• **Directions for this task**
Could you copy out, word for word, the rows from the line containing "This screenshot has height=1622, width=2174." through the line containing "point(693,540)", including both of those lines, and nothing else? Leave the pictures out of your answer.

• **Dataset records**
++++

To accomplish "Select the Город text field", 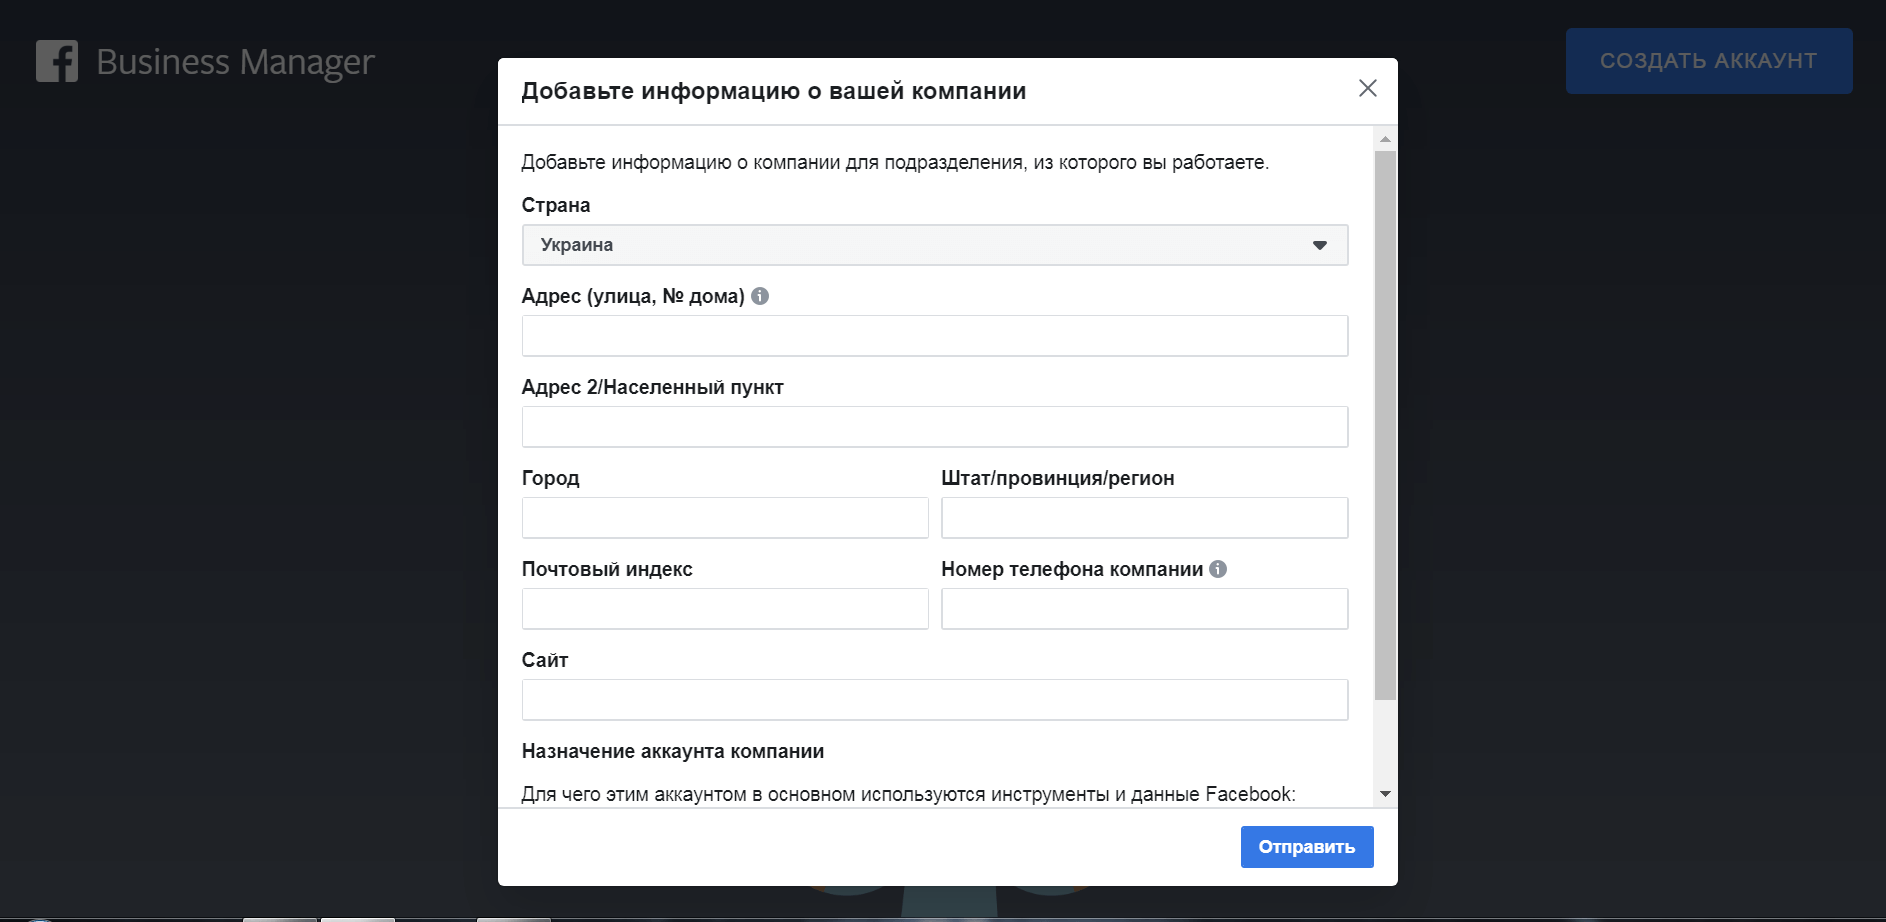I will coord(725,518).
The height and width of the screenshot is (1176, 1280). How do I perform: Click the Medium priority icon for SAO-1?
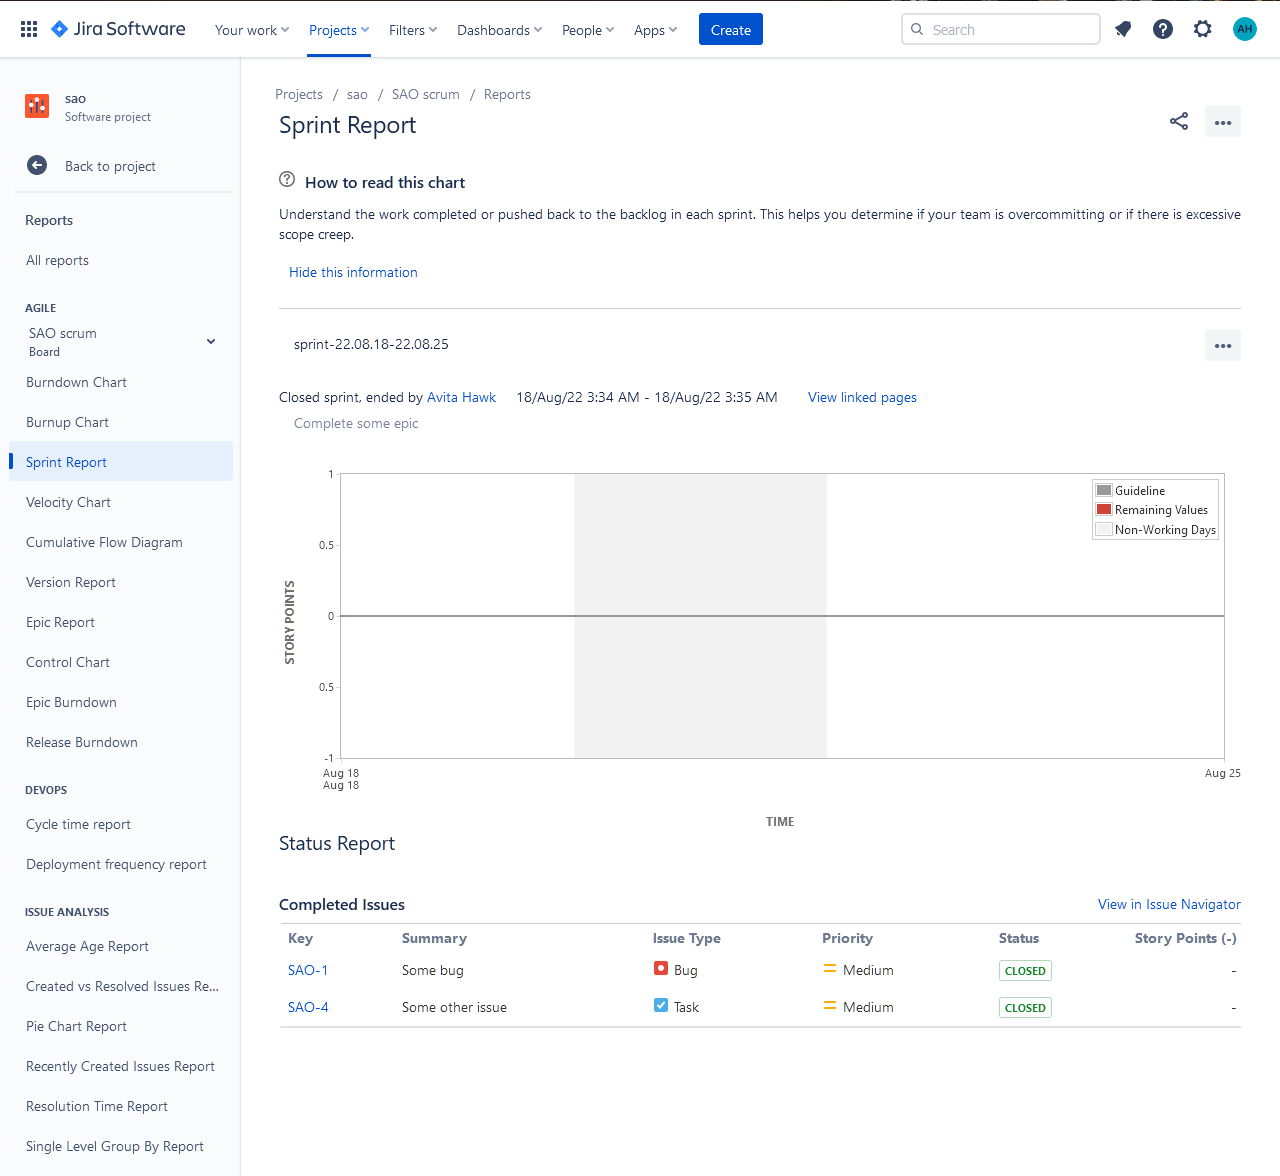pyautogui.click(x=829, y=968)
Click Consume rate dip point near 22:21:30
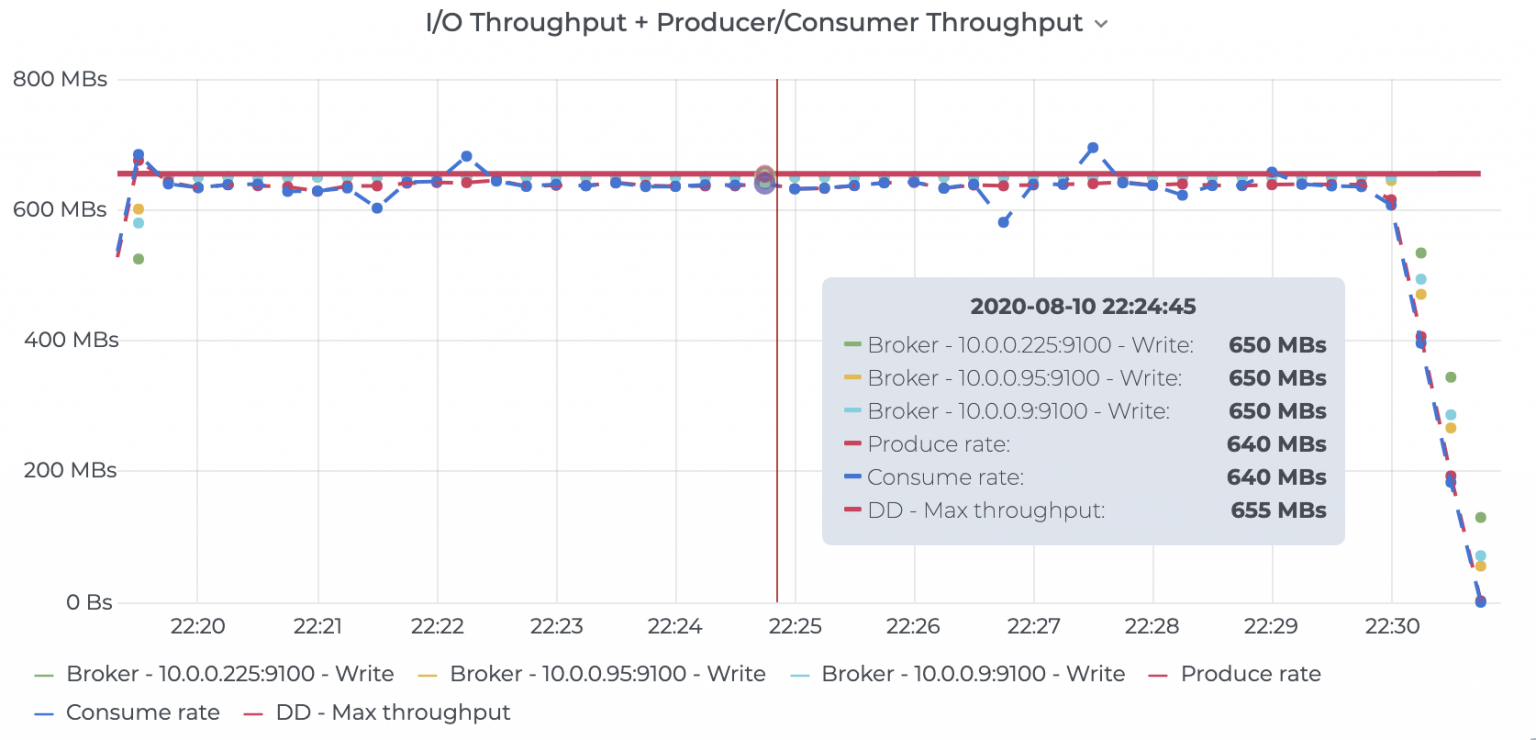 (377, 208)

++++

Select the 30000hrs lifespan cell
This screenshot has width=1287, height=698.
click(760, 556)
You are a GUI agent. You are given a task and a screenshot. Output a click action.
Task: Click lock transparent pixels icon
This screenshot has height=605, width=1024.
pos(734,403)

++++

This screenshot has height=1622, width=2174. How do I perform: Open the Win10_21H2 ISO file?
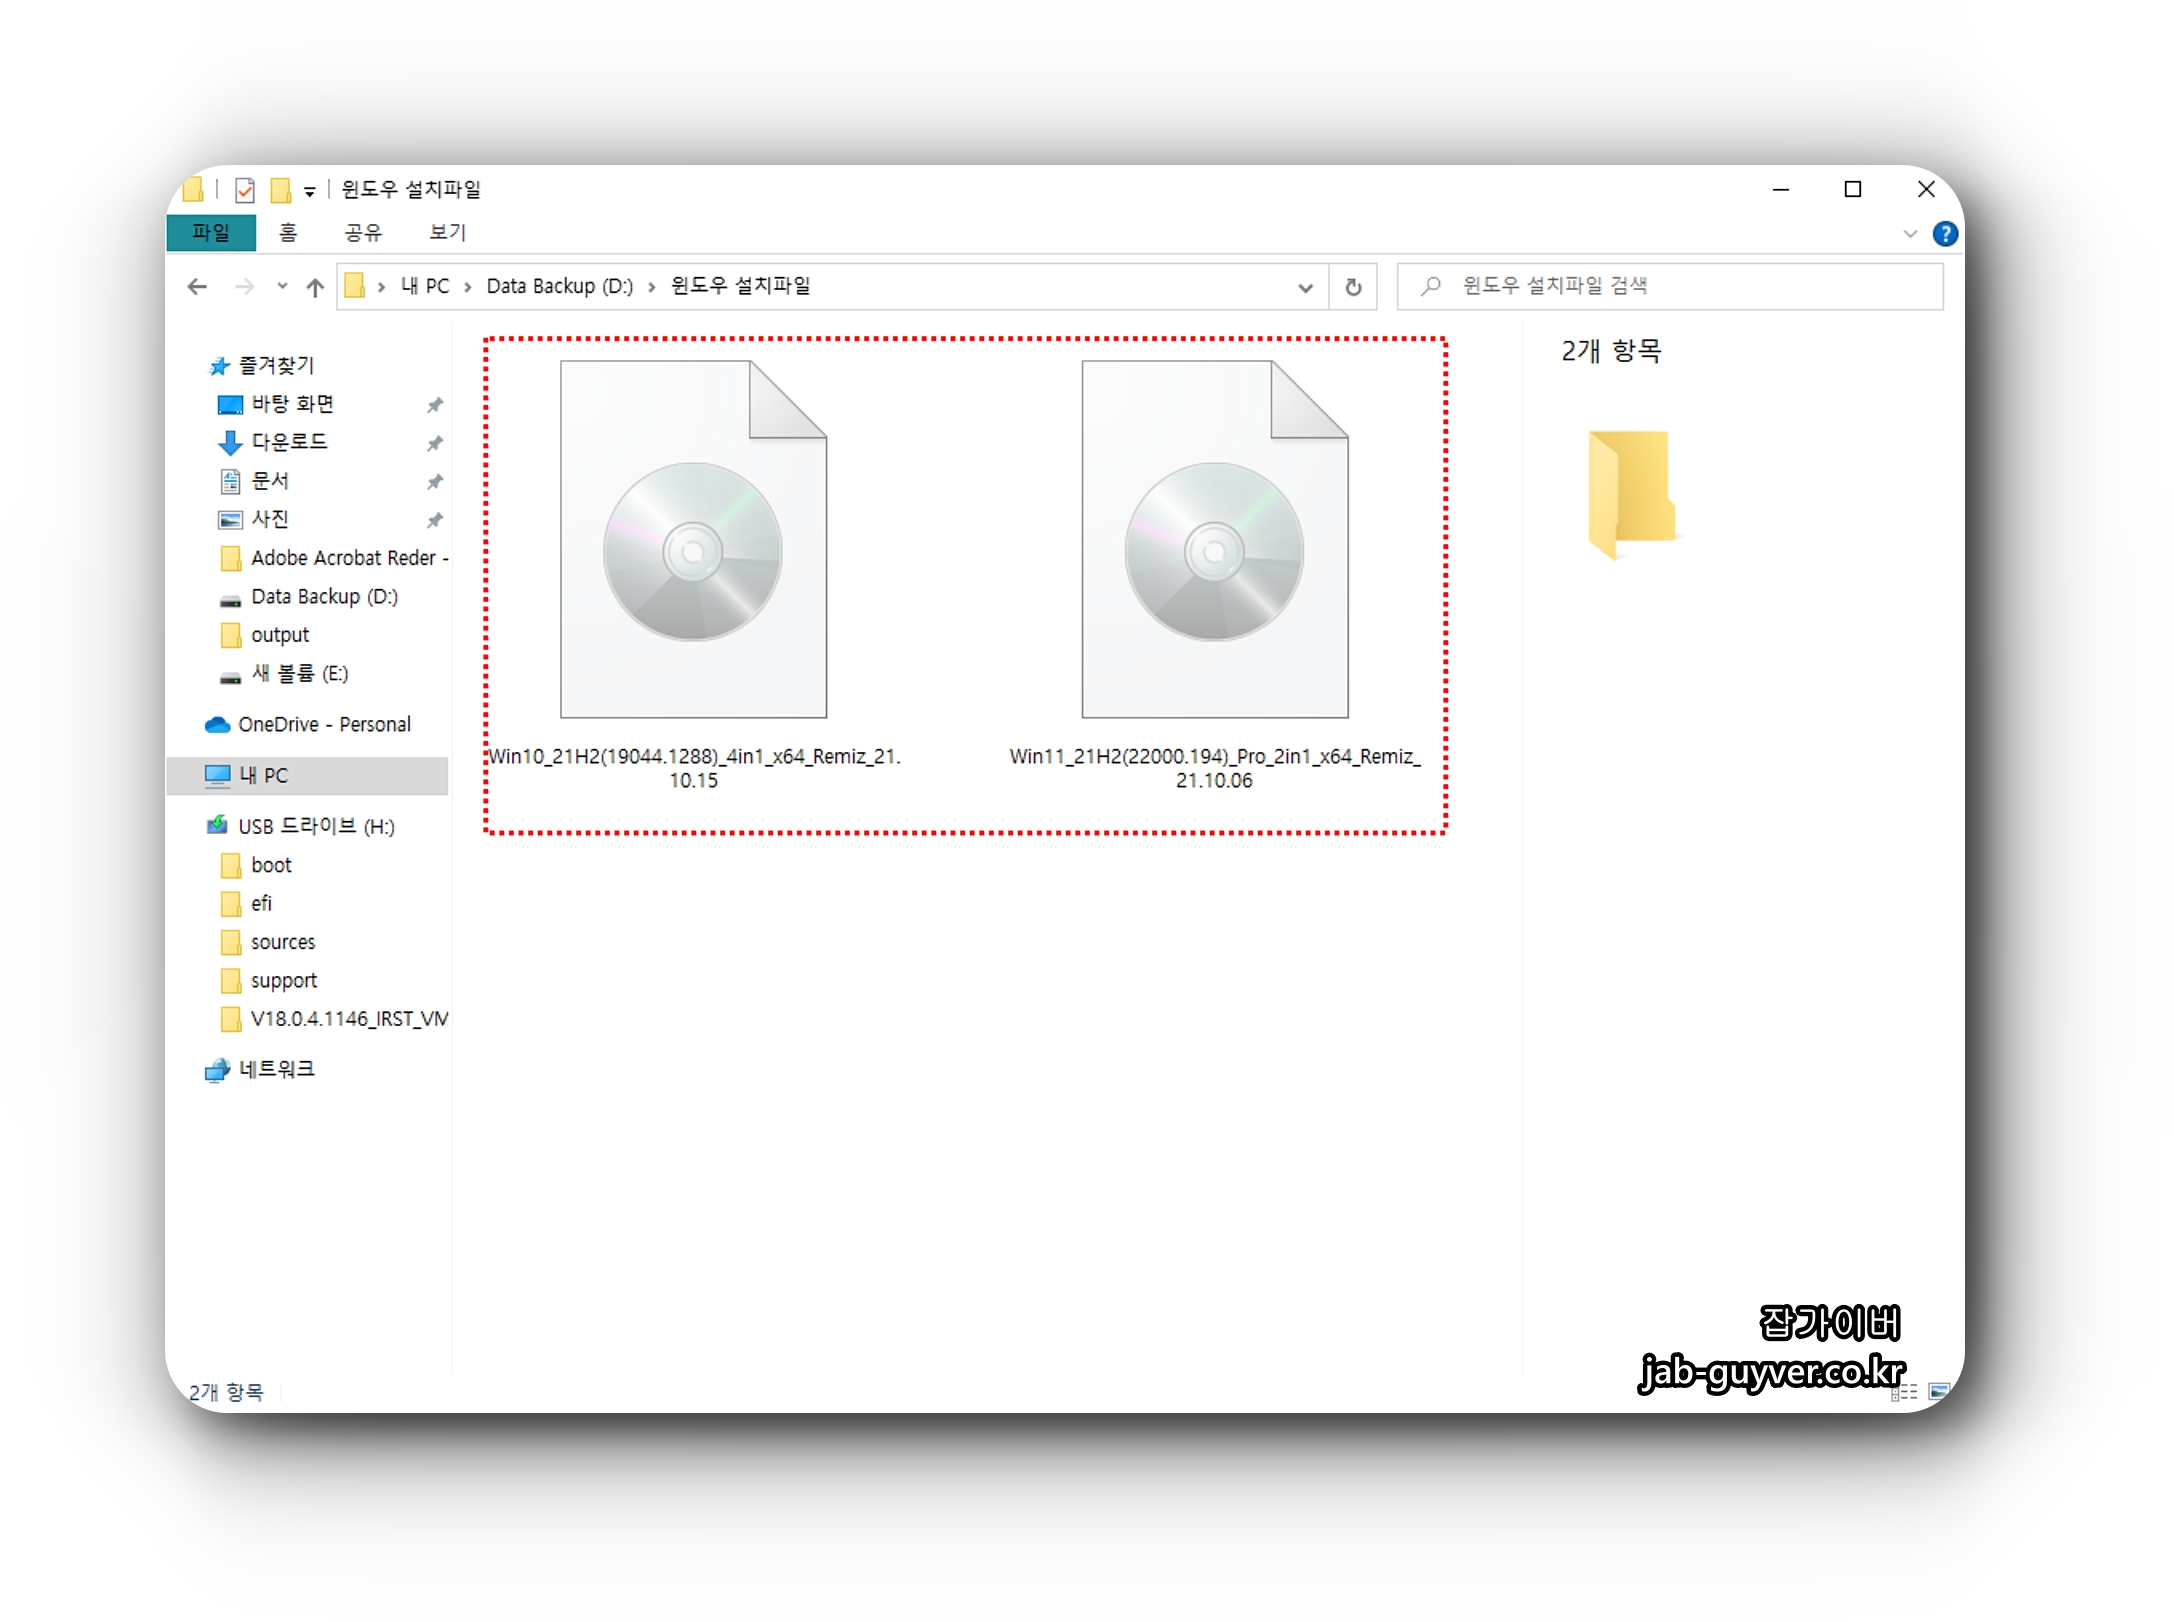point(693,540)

++++

• **Expected answer**
This screenshot has height=1622, width=2174. How do I perform: Open the Win10_21H2 ISO file?
point(693,540)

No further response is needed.